Rexburg, Idaho, may be one of the more unexpected places to find a world-class slice of New York-style pizza. The windswept city, home to B.Y.U.-Idaho, is a three-hour drive from the nearest major airport and 2,200 miles from Manhattan. But from its electric oven, Righteous Slice is serving pizza that would not be out of place in Greenwich Village.
With a proper char on the bottom, the slices stand up to a fold. They are topped with low-moisture whole mozzarella and Grana Padano; the sauce carries the perfect faint sweetness of high-quality canned and steamed tomatoes, and is ringed by a beautiful three-inch-high cornichon, or raised lip, that has numerous charred air bubbles. The crust is thicker and not quite as crisp as, say, a slice at Joe’s Pizza on Carmine Street. But then Joe’s doesn’t have a the Grand Tetons out on the horizon.

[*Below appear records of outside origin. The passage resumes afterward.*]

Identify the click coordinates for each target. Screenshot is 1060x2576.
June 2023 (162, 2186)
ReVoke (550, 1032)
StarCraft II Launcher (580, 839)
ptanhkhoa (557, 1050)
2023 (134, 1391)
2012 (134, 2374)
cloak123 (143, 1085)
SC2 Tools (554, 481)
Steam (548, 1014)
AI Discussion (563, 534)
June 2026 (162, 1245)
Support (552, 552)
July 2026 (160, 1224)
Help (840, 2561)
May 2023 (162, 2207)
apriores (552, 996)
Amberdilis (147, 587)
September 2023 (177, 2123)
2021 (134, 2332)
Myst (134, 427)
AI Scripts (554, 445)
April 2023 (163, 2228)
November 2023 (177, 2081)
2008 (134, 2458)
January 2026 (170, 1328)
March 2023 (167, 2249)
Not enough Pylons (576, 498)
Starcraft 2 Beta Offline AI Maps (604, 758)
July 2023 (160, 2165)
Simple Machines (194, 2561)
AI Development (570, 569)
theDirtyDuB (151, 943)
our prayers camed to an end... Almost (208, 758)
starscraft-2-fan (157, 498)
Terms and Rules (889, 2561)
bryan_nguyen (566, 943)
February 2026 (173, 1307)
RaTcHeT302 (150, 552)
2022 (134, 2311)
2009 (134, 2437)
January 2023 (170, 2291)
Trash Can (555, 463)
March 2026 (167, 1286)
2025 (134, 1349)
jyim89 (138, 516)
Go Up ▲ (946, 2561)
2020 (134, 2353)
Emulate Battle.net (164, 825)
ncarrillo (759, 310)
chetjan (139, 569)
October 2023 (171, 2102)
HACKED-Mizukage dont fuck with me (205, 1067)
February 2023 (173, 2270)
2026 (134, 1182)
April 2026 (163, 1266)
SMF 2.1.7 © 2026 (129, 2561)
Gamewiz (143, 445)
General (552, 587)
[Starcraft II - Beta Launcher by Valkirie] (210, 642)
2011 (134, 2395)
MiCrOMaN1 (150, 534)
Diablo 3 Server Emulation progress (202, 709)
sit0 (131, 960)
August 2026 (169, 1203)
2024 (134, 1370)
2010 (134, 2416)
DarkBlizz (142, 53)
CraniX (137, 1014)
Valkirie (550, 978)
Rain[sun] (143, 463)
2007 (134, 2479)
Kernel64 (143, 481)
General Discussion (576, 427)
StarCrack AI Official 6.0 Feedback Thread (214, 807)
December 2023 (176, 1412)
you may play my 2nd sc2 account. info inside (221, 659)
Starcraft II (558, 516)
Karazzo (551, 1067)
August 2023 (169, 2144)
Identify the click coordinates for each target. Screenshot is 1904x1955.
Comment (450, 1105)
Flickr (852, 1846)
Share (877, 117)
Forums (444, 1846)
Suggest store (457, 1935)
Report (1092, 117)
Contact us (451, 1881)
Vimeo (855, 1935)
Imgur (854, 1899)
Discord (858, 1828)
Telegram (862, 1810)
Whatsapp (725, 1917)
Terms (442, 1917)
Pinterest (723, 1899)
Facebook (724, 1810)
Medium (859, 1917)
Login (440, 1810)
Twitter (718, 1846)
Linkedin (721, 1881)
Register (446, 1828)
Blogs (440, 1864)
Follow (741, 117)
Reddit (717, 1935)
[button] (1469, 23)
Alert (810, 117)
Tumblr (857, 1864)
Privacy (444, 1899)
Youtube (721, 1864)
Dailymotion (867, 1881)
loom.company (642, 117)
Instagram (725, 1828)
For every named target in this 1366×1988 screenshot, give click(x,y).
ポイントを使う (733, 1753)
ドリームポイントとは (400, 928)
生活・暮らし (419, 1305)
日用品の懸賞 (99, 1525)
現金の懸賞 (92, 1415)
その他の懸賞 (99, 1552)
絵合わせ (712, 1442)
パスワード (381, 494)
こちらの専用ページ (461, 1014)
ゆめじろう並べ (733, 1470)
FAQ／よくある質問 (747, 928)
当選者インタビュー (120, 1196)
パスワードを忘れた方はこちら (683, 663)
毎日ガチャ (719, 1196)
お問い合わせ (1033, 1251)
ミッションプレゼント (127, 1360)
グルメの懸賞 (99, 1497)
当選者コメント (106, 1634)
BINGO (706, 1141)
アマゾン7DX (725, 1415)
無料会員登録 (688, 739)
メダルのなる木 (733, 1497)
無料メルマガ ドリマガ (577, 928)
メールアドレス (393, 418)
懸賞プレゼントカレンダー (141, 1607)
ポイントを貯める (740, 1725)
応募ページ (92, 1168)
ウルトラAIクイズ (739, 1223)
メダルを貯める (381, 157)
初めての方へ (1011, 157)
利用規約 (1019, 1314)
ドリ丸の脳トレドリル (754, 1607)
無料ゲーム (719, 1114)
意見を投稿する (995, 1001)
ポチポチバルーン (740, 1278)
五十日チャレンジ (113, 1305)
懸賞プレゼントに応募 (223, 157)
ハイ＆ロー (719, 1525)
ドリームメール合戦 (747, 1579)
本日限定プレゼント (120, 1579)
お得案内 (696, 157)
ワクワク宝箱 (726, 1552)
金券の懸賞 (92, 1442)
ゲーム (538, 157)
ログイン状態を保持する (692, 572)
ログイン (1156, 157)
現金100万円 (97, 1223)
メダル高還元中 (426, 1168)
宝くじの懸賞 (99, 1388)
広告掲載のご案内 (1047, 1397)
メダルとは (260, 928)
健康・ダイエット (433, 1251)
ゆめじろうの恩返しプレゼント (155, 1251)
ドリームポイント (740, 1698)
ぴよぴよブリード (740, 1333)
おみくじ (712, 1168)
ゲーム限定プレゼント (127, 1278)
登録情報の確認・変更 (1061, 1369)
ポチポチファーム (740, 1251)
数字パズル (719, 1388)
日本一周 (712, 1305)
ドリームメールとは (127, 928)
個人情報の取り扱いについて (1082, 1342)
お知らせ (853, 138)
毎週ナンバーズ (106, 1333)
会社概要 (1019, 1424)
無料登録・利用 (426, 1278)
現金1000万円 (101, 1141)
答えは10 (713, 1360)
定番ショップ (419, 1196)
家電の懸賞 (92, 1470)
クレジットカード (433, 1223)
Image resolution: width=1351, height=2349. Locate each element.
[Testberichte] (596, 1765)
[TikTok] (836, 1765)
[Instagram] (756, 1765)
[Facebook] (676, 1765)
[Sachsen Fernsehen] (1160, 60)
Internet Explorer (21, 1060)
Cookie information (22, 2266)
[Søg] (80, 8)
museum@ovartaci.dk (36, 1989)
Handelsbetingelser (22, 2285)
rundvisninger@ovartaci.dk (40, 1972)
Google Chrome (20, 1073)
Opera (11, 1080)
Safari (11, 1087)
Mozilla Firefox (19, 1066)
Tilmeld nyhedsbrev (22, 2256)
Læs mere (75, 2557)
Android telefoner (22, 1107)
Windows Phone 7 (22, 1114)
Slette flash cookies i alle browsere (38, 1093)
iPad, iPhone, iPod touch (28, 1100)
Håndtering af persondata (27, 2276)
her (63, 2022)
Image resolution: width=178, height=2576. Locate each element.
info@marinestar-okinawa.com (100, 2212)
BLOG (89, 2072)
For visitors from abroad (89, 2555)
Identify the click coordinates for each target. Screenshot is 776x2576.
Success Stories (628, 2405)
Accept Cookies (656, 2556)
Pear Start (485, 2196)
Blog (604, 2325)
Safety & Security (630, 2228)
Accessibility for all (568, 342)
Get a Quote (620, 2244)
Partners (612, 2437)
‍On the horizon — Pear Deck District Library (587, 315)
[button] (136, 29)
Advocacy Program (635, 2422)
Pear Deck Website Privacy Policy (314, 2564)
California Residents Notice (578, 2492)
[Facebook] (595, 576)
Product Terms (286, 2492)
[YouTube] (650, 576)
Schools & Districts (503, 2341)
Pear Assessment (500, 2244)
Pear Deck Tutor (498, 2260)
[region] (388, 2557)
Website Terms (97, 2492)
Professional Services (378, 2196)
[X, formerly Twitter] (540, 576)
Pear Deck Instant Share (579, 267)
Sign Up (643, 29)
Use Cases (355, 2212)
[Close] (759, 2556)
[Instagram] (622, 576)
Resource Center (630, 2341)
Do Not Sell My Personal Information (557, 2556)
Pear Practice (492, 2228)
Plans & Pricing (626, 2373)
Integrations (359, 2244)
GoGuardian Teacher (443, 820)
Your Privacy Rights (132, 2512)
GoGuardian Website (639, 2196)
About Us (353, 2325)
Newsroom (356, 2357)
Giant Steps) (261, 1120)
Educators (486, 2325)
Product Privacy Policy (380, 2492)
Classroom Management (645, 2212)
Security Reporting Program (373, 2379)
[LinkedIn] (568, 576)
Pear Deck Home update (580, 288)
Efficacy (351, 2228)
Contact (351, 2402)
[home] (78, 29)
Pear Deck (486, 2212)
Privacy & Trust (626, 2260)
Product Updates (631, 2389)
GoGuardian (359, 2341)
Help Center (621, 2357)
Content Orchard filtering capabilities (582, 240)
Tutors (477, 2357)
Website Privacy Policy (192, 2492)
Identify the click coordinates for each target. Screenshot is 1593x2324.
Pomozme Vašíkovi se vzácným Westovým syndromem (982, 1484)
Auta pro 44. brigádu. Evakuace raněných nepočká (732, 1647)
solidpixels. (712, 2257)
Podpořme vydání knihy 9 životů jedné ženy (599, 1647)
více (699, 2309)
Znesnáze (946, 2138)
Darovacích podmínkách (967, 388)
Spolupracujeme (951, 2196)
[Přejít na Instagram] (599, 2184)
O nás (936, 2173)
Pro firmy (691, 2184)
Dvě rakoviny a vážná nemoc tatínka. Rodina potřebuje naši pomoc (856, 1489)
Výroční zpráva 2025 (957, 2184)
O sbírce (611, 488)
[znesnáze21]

“Nobody expects great pizza in Rexburg,” said Bill Crawford, the owner of Righteous Slice. “It’s a small community with a lot of farmers, price-sensitive college students and one of the busiest Little Caesar’s in America. But I believed that great pizza was something people would seek out because it’s craveable.”
Mr. Crawford has never lived in New York City. In fact, he grew up in a double-wide trailer in eastern Oregon. And he had never worked in a pizzeria before he started making Neapolitan-style pizzas in a mobile wood-burning oven towed to farmer’s markets in Rexburg eight years ago. He was an Air Force pilot who flew combat missions in Iraq before earning a master’s degree from Harvard Business School.
“Our New York-style pizza has been the main driver of our growth since we introduced it about three years ago,” he said. “We are now pretty much maxed out on our capacity, but demand keeps growing.”